A new flavour to the group was the Peninsula Ridge Estates Ice Wine. Ice wine is made by allowing the grapes to go through a full growing season and allowing them to freeze in January/February to then pick. Due to the grapes being frozen, there is only 1/10 of the normal volume of juice produced and it is very sweet. As a result of the small volumes produced, the wine is expensive to produce and this is reflected in its end price.

Grapes at the vineyard are harvested using a machine which has fingers to pick the grapes from the vines and the vines last around 25 years on average. Once a vine is planted it usually takes 3-4 years to get grapes and one bunch of grapes usually produces around 60-100ml of wine.

As of August, Peninsula Ridge Estate Winery is classed as “Wine-making sustainable” and are currently producing a total of 27 different wines which are almost entirely sold within Ontario.

When asked how to “properly taste” a wine, Mr Palmer explained to us that there are three main criteria when wine tasting.

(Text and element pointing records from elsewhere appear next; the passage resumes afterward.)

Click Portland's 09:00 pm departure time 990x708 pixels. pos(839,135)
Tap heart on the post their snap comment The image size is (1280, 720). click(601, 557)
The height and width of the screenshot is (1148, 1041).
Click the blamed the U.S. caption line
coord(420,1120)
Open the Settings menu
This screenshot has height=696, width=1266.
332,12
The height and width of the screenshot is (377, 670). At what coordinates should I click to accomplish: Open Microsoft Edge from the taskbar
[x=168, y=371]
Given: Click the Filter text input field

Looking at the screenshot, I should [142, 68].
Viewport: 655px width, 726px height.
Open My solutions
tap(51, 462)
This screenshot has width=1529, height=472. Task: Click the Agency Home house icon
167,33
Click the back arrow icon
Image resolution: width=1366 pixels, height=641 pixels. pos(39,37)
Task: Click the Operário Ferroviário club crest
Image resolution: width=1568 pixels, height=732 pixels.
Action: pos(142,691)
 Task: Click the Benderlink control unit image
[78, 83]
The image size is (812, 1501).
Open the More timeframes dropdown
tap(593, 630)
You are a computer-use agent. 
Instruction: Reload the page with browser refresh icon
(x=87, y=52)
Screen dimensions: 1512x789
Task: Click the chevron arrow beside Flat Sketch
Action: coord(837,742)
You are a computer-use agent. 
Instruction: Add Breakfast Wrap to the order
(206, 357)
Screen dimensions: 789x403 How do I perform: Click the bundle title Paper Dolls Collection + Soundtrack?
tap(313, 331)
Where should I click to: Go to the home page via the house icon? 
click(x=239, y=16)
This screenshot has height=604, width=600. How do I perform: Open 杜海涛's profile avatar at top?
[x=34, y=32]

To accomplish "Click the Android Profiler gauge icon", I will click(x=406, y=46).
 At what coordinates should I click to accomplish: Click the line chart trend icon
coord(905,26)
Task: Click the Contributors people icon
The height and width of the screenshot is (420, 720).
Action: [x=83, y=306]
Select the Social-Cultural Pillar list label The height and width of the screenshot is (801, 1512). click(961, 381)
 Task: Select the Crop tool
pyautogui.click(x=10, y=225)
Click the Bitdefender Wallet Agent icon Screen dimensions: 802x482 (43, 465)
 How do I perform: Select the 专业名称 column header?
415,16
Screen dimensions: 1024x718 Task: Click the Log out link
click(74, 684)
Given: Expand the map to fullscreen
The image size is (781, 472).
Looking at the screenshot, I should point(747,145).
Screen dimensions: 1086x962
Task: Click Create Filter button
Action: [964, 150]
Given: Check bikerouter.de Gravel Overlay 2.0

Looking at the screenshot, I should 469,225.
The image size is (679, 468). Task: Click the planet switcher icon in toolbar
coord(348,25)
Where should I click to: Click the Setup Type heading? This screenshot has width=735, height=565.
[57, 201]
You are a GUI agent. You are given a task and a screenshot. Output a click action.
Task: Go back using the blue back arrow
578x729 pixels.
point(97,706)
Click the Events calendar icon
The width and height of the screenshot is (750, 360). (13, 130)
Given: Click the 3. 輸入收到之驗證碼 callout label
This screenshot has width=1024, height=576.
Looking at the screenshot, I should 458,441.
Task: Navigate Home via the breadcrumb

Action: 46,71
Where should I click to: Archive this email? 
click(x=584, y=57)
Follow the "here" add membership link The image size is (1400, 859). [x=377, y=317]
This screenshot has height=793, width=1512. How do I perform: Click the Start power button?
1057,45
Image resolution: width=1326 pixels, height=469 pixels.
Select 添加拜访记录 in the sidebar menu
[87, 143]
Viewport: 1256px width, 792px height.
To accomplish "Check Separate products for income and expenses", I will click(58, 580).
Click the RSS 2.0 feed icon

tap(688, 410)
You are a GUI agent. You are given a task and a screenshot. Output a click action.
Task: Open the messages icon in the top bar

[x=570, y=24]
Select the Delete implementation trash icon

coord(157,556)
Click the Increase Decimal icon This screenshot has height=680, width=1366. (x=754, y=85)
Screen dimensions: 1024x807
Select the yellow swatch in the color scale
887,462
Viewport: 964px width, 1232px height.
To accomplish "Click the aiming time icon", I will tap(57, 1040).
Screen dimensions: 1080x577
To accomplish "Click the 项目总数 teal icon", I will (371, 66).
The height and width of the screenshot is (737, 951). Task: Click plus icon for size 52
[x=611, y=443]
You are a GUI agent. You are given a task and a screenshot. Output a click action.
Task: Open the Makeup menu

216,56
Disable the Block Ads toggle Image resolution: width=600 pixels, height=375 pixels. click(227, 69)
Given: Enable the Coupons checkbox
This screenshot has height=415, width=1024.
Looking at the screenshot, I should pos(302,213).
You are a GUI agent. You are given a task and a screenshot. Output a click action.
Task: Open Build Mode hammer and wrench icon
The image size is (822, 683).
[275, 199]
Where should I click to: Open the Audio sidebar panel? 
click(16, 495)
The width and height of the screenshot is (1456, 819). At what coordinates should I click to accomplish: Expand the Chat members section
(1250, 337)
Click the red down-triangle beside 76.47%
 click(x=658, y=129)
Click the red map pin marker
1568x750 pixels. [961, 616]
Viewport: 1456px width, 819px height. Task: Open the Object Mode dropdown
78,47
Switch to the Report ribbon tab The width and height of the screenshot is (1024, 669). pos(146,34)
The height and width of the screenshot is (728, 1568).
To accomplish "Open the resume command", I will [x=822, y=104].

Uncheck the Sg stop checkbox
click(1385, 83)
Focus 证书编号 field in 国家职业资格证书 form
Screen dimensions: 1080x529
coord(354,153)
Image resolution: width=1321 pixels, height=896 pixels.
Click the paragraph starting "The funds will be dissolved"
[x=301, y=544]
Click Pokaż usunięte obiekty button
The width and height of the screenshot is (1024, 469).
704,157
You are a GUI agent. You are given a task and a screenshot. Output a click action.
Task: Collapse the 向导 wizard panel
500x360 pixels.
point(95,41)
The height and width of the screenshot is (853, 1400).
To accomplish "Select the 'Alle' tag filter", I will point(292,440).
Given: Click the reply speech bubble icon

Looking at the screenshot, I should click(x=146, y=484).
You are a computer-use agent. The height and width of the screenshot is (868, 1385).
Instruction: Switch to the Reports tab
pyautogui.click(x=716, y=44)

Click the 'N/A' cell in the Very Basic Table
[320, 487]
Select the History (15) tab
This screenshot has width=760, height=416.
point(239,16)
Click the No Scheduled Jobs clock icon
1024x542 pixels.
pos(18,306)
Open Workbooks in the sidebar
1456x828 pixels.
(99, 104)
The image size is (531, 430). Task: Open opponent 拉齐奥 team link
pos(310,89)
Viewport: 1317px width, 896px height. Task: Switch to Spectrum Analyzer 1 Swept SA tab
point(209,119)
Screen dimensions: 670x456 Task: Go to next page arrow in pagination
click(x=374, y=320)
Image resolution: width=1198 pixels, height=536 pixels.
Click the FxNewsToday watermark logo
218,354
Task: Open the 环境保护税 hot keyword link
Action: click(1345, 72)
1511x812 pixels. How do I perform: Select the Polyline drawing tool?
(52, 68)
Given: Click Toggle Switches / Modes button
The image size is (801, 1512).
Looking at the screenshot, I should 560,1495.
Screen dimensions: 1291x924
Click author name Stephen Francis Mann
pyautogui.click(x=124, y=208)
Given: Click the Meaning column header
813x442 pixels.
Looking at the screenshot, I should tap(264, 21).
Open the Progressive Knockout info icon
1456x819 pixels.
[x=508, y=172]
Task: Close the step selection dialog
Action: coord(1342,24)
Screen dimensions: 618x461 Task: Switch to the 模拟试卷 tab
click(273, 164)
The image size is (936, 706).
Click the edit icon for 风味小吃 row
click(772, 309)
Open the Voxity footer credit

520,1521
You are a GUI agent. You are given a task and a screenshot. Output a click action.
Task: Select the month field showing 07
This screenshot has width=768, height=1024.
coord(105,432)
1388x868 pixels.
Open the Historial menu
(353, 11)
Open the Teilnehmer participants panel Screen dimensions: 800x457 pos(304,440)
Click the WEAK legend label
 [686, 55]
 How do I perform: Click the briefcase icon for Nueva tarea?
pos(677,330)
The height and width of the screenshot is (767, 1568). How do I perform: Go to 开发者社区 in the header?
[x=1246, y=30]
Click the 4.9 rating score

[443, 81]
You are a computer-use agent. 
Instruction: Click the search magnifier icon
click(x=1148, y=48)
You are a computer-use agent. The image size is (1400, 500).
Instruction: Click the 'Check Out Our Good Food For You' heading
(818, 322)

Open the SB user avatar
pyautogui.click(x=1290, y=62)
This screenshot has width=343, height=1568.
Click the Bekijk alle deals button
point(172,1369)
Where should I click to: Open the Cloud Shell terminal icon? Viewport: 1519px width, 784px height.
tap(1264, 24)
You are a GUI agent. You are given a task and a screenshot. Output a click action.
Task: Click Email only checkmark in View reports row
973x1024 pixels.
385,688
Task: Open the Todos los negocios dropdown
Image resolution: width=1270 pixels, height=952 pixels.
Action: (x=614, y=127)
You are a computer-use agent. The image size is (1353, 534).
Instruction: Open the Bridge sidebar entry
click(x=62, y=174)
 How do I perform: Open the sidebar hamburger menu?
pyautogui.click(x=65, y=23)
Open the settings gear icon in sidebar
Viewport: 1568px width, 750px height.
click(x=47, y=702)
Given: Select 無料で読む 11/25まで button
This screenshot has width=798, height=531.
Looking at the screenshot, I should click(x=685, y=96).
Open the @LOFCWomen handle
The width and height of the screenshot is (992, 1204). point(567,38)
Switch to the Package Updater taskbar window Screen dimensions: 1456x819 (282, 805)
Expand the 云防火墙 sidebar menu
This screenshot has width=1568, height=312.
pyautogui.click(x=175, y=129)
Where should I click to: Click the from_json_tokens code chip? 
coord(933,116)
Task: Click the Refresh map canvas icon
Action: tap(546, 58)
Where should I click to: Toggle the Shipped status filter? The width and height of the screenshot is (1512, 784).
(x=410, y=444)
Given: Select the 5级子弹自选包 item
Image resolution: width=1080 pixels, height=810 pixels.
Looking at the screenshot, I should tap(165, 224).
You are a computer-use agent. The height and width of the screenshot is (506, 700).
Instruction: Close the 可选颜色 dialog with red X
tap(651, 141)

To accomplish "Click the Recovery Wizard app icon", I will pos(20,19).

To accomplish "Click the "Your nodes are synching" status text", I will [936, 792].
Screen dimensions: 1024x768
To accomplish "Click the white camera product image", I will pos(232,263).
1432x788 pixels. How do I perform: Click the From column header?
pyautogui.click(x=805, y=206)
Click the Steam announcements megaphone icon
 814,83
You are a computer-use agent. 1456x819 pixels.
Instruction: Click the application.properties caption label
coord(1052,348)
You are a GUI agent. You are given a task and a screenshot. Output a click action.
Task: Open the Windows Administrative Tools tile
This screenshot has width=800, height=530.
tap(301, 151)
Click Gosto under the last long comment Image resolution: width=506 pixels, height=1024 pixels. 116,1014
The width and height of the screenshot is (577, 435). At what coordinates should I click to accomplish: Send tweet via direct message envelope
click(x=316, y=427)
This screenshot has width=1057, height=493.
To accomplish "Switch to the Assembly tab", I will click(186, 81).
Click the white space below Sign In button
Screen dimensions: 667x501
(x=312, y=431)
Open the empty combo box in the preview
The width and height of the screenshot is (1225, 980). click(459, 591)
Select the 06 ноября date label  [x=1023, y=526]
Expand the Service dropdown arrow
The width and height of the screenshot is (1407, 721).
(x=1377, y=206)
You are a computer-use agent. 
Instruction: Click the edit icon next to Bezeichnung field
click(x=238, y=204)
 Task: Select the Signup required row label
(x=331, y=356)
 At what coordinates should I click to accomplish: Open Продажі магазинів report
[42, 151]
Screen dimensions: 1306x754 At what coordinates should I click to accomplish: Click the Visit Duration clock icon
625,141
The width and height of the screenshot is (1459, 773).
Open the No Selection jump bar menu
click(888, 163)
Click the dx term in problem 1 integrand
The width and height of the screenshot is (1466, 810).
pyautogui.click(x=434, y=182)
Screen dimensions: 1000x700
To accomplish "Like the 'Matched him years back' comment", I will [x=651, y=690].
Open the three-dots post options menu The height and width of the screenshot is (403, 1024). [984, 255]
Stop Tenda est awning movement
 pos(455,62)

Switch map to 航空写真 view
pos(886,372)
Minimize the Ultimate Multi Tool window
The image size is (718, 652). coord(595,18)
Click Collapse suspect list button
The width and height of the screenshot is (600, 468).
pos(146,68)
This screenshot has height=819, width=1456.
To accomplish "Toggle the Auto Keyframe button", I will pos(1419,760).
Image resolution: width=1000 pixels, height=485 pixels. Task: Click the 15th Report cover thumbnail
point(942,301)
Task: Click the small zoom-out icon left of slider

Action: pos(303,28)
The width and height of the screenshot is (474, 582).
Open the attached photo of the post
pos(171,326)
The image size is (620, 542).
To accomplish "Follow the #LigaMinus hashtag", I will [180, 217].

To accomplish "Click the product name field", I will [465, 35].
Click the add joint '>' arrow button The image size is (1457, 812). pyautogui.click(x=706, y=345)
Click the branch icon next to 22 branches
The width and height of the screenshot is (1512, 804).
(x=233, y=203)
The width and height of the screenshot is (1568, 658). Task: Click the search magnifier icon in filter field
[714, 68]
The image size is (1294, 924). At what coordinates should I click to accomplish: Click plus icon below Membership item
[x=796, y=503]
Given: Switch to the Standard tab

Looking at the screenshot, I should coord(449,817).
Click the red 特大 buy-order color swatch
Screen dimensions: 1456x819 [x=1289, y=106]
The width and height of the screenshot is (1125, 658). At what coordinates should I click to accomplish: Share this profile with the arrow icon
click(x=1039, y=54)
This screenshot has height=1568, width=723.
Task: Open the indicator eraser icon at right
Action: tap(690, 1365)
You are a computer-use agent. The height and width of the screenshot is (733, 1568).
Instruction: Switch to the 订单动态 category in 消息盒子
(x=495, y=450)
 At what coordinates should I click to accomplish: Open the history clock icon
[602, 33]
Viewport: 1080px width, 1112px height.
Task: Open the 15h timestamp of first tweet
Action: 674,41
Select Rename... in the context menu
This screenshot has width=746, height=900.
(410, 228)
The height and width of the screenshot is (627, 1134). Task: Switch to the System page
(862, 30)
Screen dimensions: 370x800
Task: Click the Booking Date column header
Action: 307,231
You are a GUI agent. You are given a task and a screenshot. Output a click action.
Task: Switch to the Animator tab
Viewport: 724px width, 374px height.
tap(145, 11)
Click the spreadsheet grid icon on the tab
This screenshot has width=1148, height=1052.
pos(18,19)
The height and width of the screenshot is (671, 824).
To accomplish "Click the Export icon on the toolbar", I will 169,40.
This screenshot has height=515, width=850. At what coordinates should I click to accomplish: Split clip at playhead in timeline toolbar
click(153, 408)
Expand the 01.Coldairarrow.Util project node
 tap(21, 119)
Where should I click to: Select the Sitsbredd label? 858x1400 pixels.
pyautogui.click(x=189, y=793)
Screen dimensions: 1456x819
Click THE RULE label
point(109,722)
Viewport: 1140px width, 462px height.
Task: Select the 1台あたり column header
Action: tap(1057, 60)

  1. Appearance – judging colour and clarity, looking for a see through look with no cloudiness
  2. Nose – trying to detect a pleasant taste, any poor odour will not be enjoyable on the palate and could indicate a fault in production, such as the corking in storage
  3. Legs of wine – assessing the viscosity of the wine, the slower the legs are, the higher the residual sugar and the higher the alcohol content will be

The wine should hit every part of the mouth and tongue when swished around and by the 2nd/3rd sip, the palate should be conditioned to the taste.

After our delightful tasting session and time basking in the sunshine of the vineyard, we sadly finished our day and departed to return to the hotel. Day 14 was a lovely, relaxing and highly educational day of the study tour, with us learning about two industries not a single one of us had involvement in. It was evident that both farms believed they were sustainable due to their connections and conscious involvement with their local community and due to their regenerative practices.

I believe that if the weather treated us the same in Scotland, we would have some very keen fruit farmers and vineyard owners among us!

Eve Newlands, Lower Speyside YFC

The group then travelled to Niagara for their final night in Canada and enjoyed a morning of free time to visit Niagara Falls before heading to the airport for the journey home.